Actions to take:
a) From the excerpt on Trump's proposed tariffs, list every percentage and dollar figure along with what each one measures.
b) Decide whether each statement agrees with the excerpt on Trump's proposed tariffs. Answer yes or no and quote the words that settle it.
(i) The Canadian Chamber of Commerce report came out last month.
(ii) Darby names the energy sector as the one most at risk.
(iii) Less than half of Canadian exports go to the U.S.
c) Please write the next part of the excerpt on Trump's proposed tariffs, picking up after its final sentence.

Some Canadian business leaders have expressed worry over Trump’s promise to introduce a universal 10 per cent tariff on all American imports.

A Canadian Chamber of Commerce report released last month suggested those tariffs would shrink the Canadian economy, resulting in around $30 billion per year in economic costs.

More than 77 per cent of Canadian exports go to the U.S.

Canada’s manufacturing sector faces the biggest risk should Trump push forward on imposing broad tariffs, said Canadian Manufacturers and Exporters president and CEO Dennis Darby. He said the sector is the “most trade-exposed” within Canada.

“It’s in the U.S.’s best interest, it’s in our best interest, but most importantly for consumers across North America, that we’re able to trade goods, materials, ingredients, as we have under the trade agreements,” Darby said in an interview.

“It’s a more complex or complicated outcome than it would have been with the Democrats, but we’ve had to deal with this before and we’re going to do our best to deal with it again.”

Input data:
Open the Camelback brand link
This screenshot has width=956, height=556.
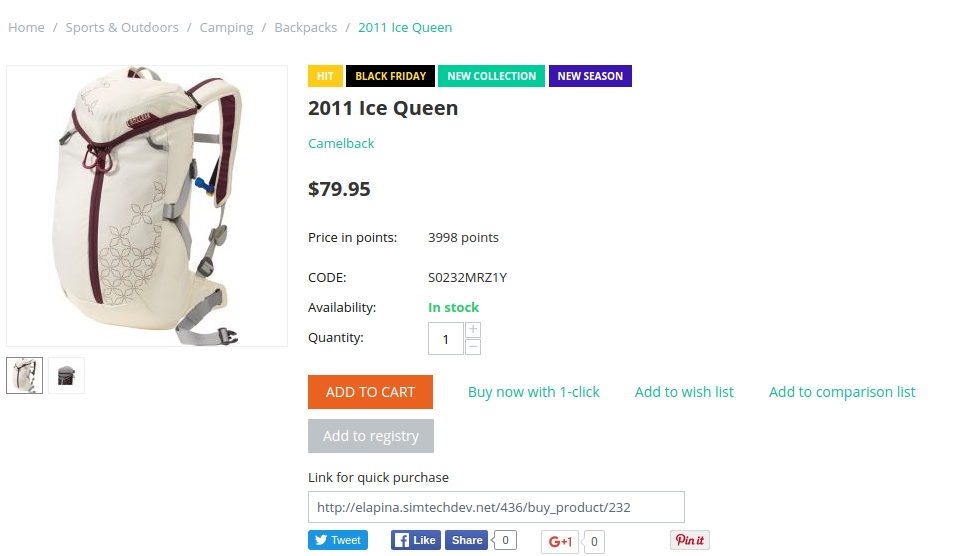click(x=341, y=143)
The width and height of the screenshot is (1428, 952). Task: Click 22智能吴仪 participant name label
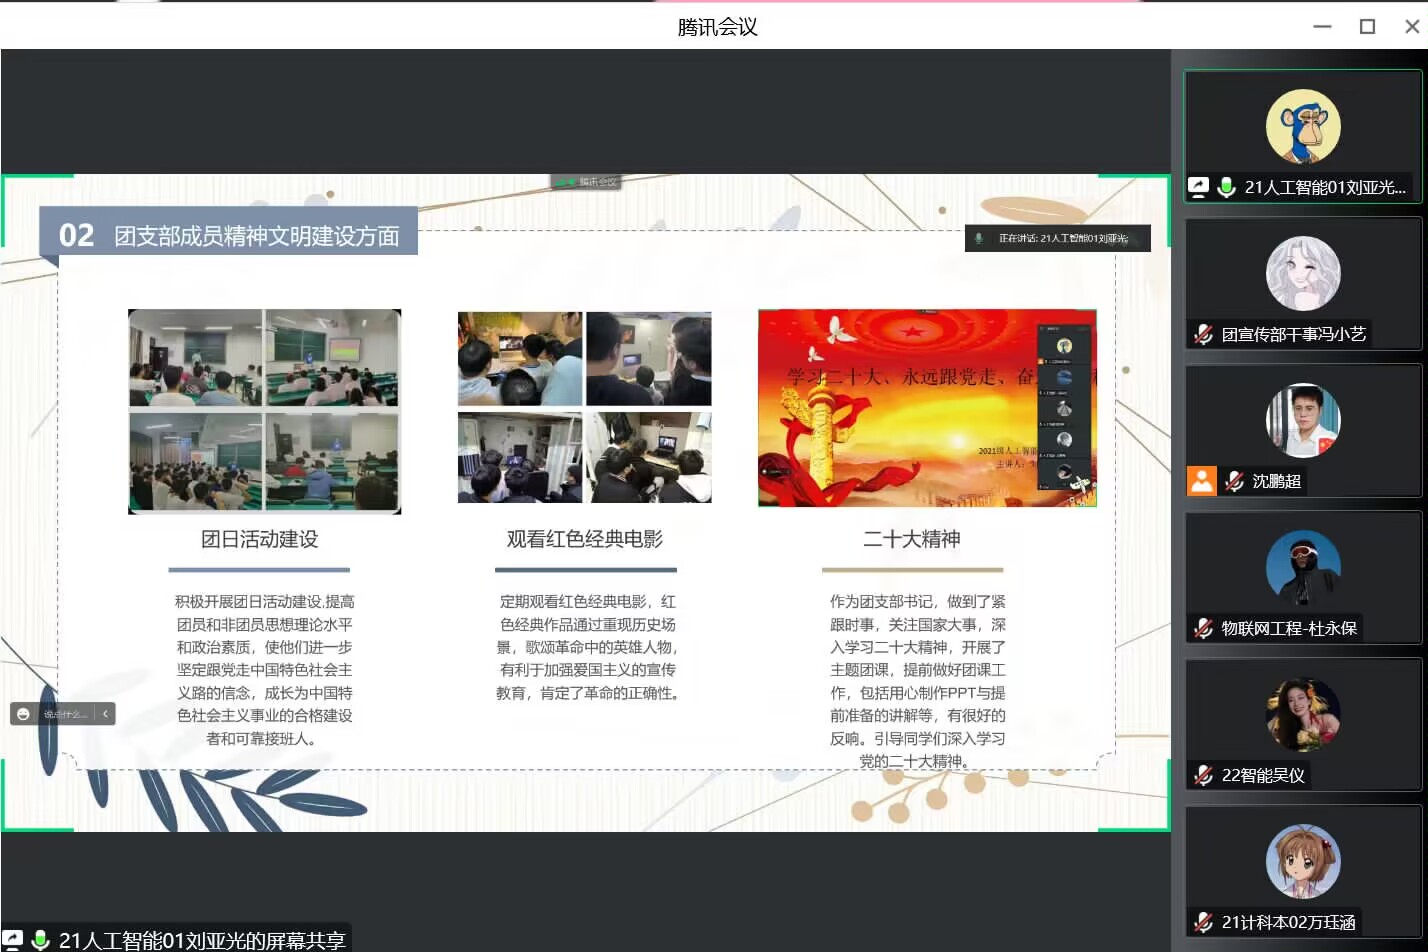tap(1263, 775)
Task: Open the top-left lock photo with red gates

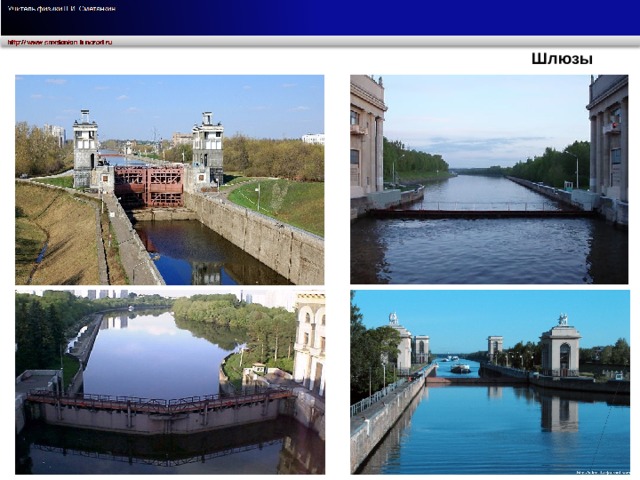Action: tap(170, 180)
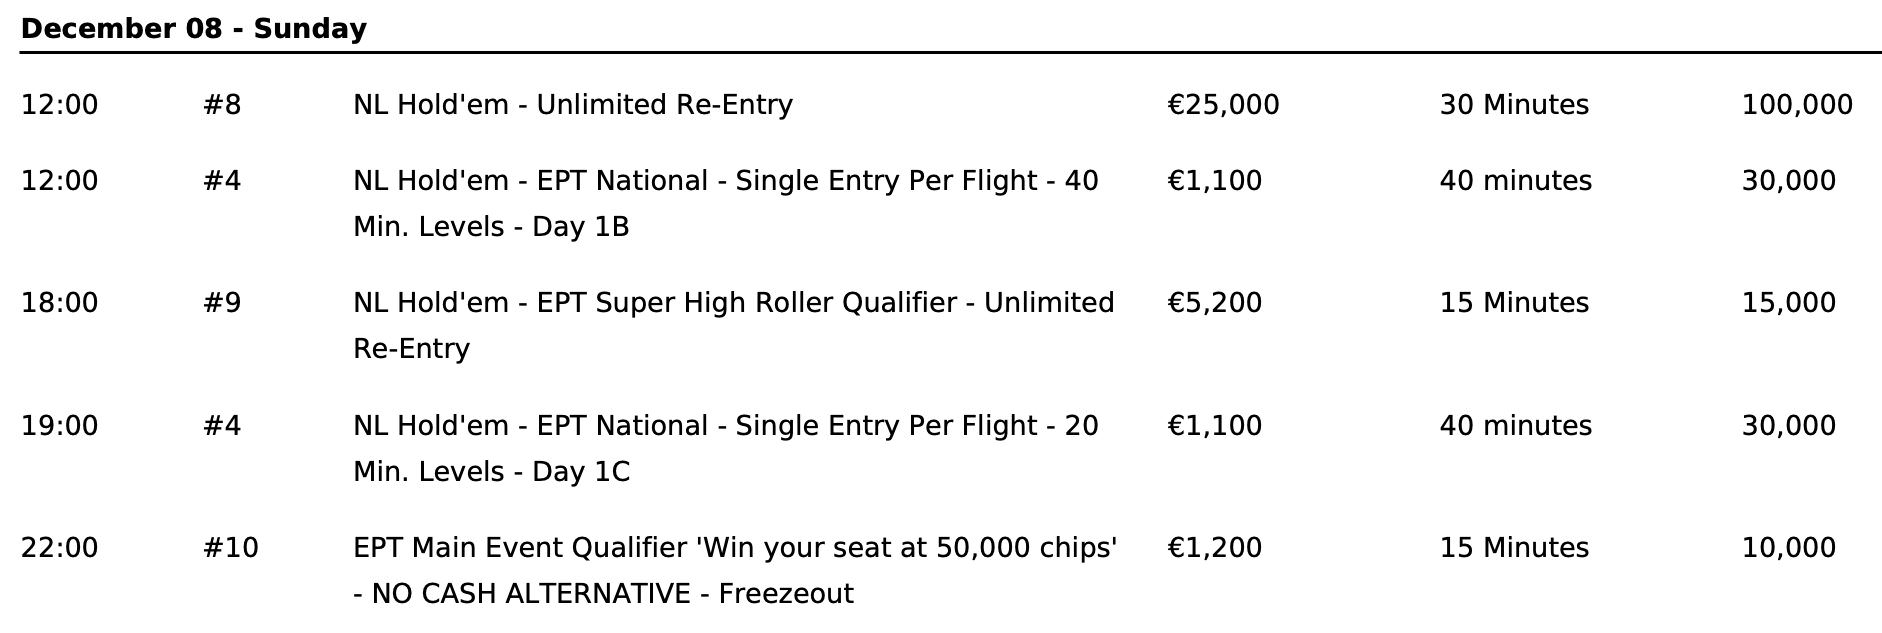Click the 12:00 time for event #8
This screenshot has height=633, width=1882.
click(60, 105)
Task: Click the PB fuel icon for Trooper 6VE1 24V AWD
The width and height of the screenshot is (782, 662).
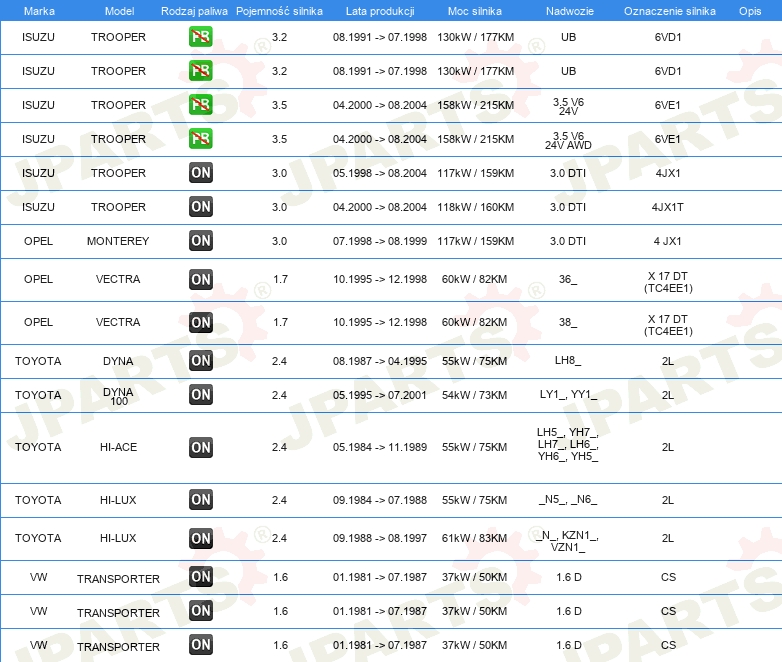Action: 201,139
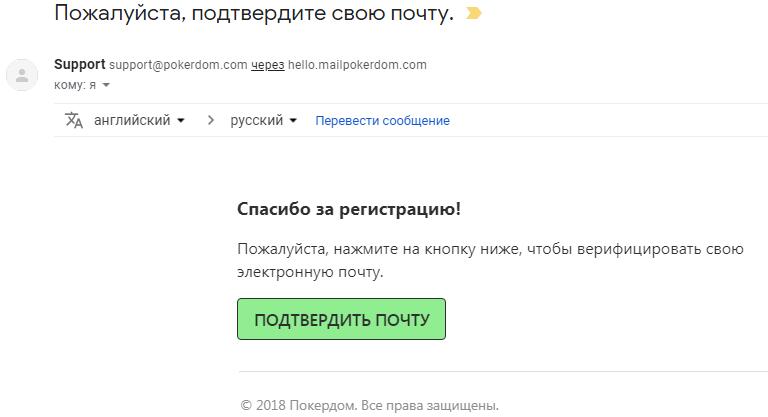
Task: Click the arrow between английский and русский
Action: pos(211,120)
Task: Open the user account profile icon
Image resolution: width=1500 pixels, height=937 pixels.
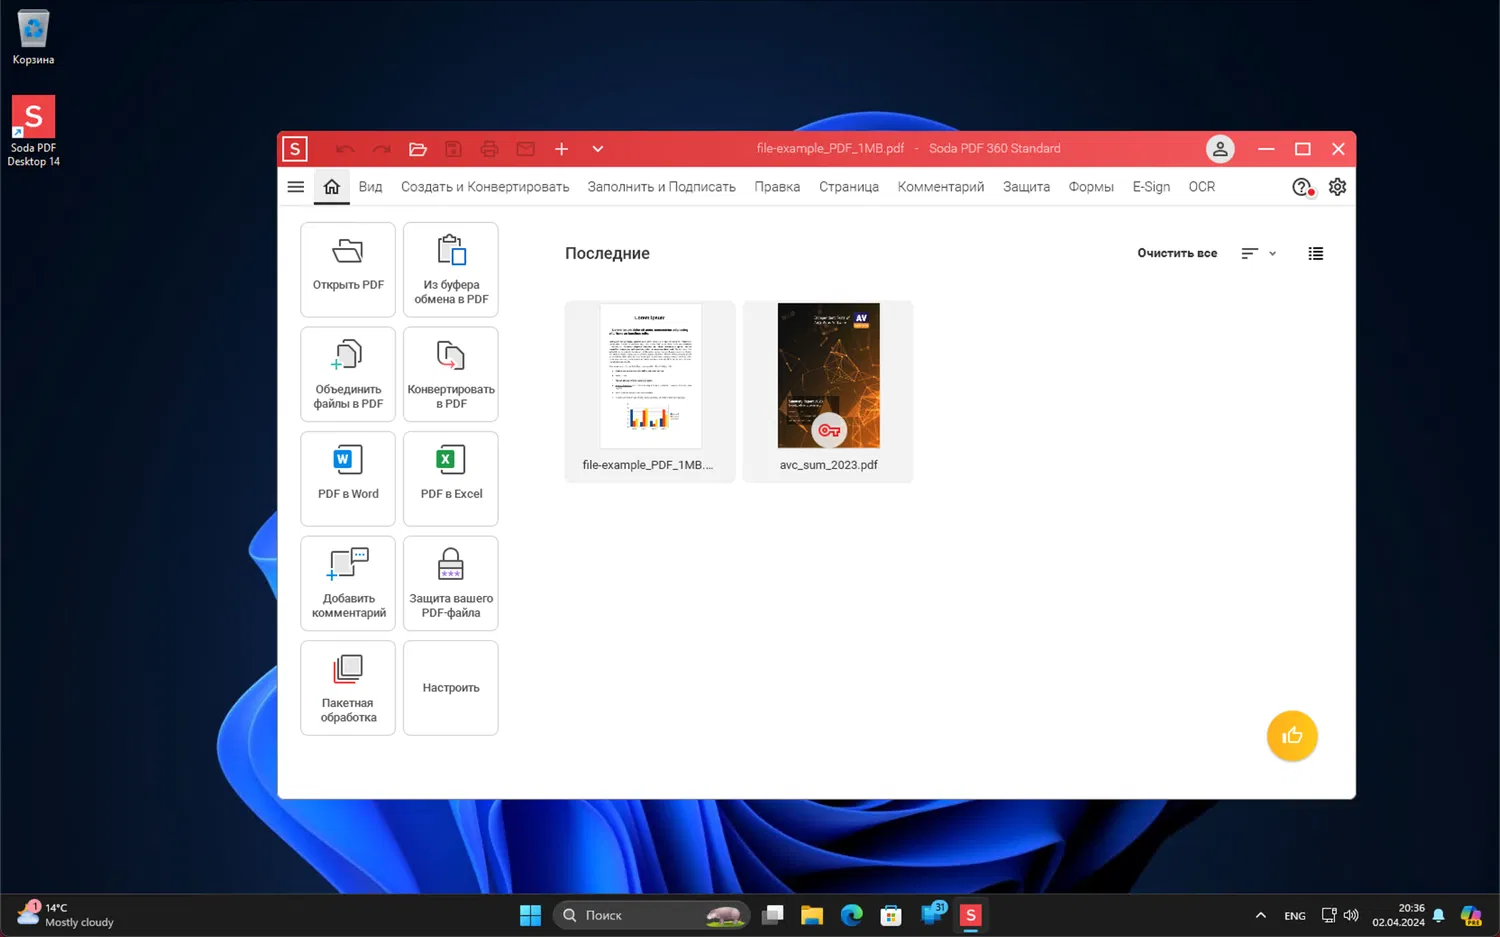Action: 1219,149
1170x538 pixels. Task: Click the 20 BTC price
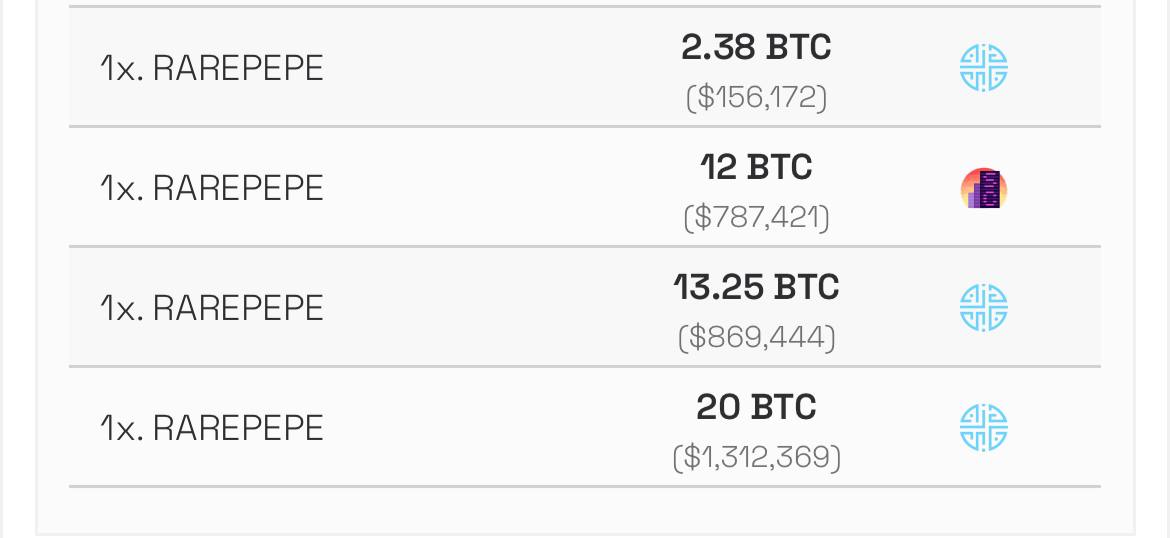[x=756, y=407]
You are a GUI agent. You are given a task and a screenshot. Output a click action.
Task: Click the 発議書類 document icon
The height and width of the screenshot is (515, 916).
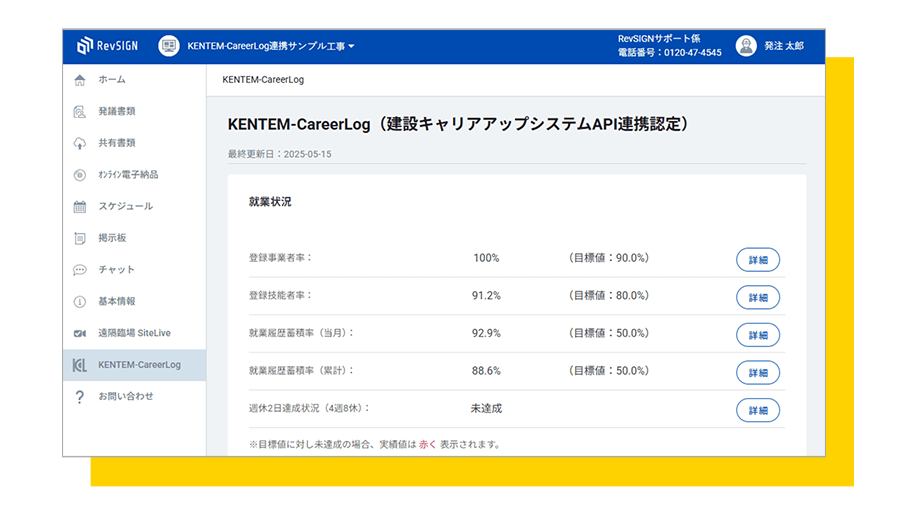tap(80, 112)
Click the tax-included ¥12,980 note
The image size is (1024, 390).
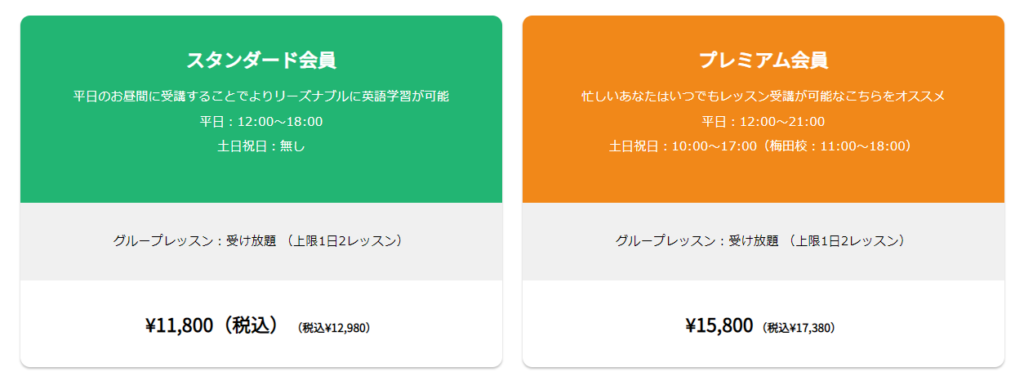coord(334,328)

Per-task answers:
a)
- 10 per cent: the universal tariff Trump promised to introduce on all American imports
- $30 billion: the approximate yearly economic cost to Canada of those tariffs, according to the Canadian Chamber of Commerce report
- 77 per cent: the share of Canadian exports that go to the U.S. ("more than 77 per cent")

b)
(i) Yes: "A Canadian Chamber of Commerce report released last month"
(ii) No: "Canada’s manufacturing sector faces the biggest risk"
(iii) No: "More than 77 per cent of Canadian exports go to the U.S."

c)
American economists have also warned Trump’s plan could cause inflation and possibly a recession, which could have ripple effects in Canada.

It’s consumers who will ultimately feel the burden of any inflationary effect caused by broad tariffs, said Darby.

“A tariff tends to raise costs, and it ultimately raises prices, so that’s something that we have to be prepared for,” he said.

“It could tilt production mandates. A tariff makes goods more expensive, but on the same token, it also will make inputs for the U.S. more expensive.”

A report last month by TD economist Marc Ercolao said research shows a full-scale implementation of Trump’s tariff plan could lead to a near-five per cent reduction in Canadian export volumes to the U.S. by early-2027, relative to current baseline forecasts.

Retaliation by Canada would also increase costs for domestic producers, and push import volumes lower in the process.

“Slowing import activity mitigates some of the negative net trade impact on total GDP enough to avoid a technical recession, but still produces a period of extended stagnation through 2025 and 2026,” Ercolao said.

Since the Canada-United States-Mexico Agreement came into effect in 2020, trade between Canada and the U.S. has surged by 46 per cent, according to the Toronto Region Board of Trade.

With that deal is up for review in 2026, Canadian Chamber of Commerce president and CEO Candace Laing said the Canadian government “must collaborate effectively with the Trump administration to preserve and strengthen our bilateral economic partnership.”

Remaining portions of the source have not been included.